Le Parlement a invité la Commission à :

  • renouer le lien entre fiscalité et substance économique et veiller à ce que les impôts soient payés dans les pays où l'activité économique a réellement lieu et où la valeur est réellement créée ;
  • réfléchir à la position du Parlement européen sur l'ACCIS et à adopter une formule de répartition qui cadre avec les activités économiques réelles des entreprises;
  • prendre des mesures immédiates pour assurer une réelle imposition et réduire les transferts de bénéfices (qui passent principalement par l'établissement de prix de transfert) ;
  • préparer un régime qui équilibre les pertes et les profits transfrontaliers, lequel devrait être de nature temporaire et présenter des garanties suffisantes qu'il ne créera pas de nouvelles possibilités d'optimisation fiscale agressive, et à incorporer davantage de règles anti-abus efficaces dans toutes les directives pertinentes ;
  • publier une législation claire pour la définition de la substance économique, de la création de valeur et de l'établissement stable, dans le but de lutter notamment contre les sociétés boîte aux lettres, et de mettre au point des critères et une législation de l'Union pour le traitement de la R&D qui soient compatibles avec les travaux de l'OCDE en la matière. Le Parlement a souligné à cet égard que les régimes fiscaux favorables aux brevets ne contribuaient pas à stimuler l'innovation et pouvaient entraîner une forte érosion de la base d'imposition par un transfert des bénéfices.
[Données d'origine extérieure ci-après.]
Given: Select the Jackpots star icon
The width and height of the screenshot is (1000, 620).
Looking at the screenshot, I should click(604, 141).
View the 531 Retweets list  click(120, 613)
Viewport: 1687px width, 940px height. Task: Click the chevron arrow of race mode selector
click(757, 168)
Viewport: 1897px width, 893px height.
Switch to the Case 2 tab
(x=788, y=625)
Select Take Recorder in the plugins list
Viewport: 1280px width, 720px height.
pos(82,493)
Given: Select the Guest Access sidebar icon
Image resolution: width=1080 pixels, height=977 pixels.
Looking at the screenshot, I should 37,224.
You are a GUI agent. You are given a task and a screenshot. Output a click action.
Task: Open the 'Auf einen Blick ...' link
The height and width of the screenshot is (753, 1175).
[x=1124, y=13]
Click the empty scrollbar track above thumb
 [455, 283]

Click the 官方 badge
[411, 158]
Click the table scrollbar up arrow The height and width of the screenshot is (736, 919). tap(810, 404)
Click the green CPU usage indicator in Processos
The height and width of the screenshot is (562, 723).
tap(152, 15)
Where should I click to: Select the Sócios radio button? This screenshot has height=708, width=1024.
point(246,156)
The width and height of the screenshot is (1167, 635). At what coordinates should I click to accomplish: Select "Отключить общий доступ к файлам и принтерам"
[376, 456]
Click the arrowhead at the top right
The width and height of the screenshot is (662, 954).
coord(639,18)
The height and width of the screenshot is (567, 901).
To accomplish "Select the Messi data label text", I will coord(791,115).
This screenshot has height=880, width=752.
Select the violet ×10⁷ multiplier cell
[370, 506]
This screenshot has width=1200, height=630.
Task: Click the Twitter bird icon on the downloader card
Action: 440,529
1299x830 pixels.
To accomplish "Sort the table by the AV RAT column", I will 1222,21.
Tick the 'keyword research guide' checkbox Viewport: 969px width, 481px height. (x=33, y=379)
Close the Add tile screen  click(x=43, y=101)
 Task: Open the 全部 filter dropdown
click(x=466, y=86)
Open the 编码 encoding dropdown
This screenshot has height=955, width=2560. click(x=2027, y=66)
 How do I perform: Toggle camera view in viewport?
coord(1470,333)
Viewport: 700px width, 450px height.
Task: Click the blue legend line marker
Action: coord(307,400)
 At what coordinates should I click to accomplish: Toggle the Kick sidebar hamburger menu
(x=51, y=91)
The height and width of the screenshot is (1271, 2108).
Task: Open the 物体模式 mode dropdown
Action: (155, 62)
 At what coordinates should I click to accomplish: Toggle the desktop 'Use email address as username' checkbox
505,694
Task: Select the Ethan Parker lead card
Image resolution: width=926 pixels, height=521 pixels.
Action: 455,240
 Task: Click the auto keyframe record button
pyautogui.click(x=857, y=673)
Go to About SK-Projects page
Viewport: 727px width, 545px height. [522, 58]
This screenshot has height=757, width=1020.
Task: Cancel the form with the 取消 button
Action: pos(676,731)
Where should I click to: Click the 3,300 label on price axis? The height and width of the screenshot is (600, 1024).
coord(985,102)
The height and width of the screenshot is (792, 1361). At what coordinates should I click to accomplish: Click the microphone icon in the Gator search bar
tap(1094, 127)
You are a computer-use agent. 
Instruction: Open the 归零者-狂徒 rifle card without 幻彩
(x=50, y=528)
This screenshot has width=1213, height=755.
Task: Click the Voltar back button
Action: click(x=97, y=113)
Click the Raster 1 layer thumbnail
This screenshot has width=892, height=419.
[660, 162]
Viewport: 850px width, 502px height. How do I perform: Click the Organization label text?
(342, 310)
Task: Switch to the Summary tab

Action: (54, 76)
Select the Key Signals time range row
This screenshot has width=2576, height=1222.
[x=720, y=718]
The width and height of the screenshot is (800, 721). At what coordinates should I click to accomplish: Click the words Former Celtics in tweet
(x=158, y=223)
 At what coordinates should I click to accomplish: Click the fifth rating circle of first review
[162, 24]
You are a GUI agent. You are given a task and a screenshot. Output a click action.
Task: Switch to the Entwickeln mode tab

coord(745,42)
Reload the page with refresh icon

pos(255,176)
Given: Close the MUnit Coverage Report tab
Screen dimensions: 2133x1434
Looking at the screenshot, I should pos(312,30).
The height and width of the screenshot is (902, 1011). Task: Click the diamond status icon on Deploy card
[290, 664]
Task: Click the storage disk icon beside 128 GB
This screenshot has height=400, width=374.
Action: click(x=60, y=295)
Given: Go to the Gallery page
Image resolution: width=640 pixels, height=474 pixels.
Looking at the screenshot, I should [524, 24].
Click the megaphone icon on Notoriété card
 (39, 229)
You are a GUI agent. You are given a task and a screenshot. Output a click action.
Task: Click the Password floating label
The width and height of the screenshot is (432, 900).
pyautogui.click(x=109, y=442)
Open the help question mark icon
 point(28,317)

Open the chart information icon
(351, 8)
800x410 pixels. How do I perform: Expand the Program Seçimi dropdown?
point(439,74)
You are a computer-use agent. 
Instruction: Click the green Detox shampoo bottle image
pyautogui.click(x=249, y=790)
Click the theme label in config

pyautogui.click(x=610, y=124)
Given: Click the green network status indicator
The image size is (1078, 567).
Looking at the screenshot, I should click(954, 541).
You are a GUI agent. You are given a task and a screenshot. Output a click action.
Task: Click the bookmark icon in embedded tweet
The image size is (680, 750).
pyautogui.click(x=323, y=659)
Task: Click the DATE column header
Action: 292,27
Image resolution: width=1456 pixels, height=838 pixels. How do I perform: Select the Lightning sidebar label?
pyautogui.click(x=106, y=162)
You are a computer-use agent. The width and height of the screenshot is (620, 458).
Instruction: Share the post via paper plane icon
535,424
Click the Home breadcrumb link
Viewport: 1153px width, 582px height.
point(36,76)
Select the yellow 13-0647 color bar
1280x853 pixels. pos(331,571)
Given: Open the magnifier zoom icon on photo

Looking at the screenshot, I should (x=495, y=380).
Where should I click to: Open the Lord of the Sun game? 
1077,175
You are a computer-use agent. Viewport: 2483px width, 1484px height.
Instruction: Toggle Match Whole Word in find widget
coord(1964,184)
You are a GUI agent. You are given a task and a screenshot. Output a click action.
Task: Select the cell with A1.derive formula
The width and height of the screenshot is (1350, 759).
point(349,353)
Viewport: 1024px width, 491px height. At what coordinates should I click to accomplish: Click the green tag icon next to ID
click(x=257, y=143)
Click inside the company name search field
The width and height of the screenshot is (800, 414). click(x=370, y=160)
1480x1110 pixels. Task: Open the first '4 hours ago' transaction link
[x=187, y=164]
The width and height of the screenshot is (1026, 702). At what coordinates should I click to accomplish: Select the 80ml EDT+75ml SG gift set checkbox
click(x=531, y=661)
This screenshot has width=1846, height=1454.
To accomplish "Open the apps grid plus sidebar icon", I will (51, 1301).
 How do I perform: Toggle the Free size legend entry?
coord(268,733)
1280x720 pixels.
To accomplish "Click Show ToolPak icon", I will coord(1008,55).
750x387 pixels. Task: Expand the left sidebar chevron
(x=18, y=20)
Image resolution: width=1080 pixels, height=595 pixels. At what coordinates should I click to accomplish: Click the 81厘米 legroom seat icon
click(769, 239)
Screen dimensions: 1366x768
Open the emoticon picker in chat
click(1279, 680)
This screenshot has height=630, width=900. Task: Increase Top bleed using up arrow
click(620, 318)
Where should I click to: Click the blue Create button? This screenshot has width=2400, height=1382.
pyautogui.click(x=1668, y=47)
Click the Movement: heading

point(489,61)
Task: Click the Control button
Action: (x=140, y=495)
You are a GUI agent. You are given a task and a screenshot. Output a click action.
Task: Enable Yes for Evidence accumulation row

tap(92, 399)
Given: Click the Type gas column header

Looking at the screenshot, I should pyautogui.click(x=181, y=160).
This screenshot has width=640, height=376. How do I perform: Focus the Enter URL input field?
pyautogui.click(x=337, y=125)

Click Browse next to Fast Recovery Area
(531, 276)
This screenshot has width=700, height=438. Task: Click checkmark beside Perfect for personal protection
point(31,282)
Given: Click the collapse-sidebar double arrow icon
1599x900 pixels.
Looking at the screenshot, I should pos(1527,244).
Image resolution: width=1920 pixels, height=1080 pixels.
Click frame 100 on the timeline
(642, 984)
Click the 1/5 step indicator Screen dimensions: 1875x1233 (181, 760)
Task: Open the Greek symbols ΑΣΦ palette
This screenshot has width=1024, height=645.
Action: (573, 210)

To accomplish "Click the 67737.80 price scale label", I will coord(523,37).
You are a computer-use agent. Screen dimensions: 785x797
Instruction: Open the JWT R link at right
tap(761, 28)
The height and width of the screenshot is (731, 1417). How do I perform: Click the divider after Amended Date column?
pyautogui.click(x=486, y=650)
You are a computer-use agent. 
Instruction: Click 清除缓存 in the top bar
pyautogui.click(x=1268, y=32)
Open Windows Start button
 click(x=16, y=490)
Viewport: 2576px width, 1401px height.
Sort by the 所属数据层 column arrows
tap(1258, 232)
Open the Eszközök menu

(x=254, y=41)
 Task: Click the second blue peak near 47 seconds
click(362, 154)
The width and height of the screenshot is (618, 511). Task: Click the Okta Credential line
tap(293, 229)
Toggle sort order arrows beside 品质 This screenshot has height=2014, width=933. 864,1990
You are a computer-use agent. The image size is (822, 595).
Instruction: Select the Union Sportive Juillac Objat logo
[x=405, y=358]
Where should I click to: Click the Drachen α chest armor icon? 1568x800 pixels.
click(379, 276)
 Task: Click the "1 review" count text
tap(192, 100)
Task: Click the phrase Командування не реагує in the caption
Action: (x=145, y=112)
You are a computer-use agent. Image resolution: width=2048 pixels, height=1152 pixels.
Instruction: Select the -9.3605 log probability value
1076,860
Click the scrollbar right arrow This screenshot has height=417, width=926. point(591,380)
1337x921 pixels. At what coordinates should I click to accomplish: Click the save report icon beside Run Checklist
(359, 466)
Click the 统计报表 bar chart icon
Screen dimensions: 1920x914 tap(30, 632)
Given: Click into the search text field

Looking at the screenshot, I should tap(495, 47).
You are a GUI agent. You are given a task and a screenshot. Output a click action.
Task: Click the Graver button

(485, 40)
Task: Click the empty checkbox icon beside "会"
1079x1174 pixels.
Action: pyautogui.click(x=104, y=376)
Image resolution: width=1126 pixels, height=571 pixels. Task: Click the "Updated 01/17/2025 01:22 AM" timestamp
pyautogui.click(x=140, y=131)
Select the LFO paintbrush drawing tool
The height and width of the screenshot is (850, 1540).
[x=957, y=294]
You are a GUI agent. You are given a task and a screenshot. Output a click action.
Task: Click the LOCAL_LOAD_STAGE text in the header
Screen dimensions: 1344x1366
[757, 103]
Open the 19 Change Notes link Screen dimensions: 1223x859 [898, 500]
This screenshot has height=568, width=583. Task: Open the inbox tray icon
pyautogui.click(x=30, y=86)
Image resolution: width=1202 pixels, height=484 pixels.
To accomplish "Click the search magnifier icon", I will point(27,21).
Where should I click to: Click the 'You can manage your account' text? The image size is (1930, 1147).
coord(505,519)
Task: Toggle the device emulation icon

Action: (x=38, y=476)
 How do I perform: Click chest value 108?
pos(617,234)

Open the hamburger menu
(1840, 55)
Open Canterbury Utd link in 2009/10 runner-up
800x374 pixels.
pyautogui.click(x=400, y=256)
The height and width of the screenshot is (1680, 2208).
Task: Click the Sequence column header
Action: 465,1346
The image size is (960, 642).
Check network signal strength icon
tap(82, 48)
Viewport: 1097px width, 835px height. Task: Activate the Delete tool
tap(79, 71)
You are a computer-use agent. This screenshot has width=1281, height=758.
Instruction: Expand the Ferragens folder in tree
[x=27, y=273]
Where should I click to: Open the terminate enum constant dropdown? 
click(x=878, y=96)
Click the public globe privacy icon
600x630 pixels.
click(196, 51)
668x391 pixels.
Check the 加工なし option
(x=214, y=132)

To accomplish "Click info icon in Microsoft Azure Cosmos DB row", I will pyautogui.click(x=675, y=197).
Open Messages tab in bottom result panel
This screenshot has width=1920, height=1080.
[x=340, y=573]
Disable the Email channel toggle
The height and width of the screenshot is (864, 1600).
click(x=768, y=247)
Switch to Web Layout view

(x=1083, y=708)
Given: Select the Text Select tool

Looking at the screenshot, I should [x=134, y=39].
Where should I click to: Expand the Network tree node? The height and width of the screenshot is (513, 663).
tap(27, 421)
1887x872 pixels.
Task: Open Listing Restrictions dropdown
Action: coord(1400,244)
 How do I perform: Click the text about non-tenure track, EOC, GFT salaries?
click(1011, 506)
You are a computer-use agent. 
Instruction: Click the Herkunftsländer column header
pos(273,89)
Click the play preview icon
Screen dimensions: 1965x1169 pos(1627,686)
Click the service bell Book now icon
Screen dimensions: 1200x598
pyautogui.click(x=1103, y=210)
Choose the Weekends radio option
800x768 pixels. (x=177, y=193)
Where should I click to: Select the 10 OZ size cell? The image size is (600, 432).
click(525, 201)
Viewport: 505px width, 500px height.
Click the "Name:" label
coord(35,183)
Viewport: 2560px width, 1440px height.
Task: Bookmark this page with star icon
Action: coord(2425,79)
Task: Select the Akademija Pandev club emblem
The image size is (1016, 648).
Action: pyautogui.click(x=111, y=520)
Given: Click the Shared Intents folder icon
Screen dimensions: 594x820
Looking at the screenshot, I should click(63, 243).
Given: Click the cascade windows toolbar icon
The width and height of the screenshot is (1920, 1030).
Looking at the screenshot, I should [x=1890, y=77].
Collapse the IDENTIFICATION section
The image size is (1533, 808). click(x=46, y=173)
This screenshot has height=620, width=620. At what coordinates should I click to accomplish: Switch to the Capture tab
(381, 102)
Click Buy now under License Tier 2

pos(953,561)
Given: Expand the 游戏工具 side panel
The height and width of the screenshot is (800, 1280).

Aides d'État: le Parlement a souligné que certaines pratiques fiscales dommageables sont susceptibles de relever du champ d'application des règles en matière d'aides d'État dans le domaine fiscal, notamment parce qu'elles peuvent accorder un avantage sélectif et fausser la concurrence au sein du marché intérieur. La Commission est dès lors appelée à:

  • adopter de nouvelles lignes directrices, au plus tard pour la mi-2017, dans le cadre de son initiative de modernisation des aides d’État, qui établissent une définition claire des notions d'aide d’État de nature fiscale et de prix de transfert «approprié», afin de lever toute incertitude juridique pour les contribuables et les administrations fiscales qui respectent leurs obligations ;
  • étendre ses investigations à d'autres multinationales mentionnées dans le scandale Luxleaks et à des mesures similaires au prix de transfert par leur nature ou leur effet;
  • envisager la création d'un réseau des administrations fiscales nationales pour échanger les bonnes pratiques et contribuer de façon plus systématique à empêcher l'adoption de mesures fiscales qui pourraient constituer une aide d’État illégale ;
  • modifier les règles existantes afin de garantir que des sanctions puissent être adoptées contre les pays et les entreprises concernés en cas de violation des règles relatives aux aides d'État.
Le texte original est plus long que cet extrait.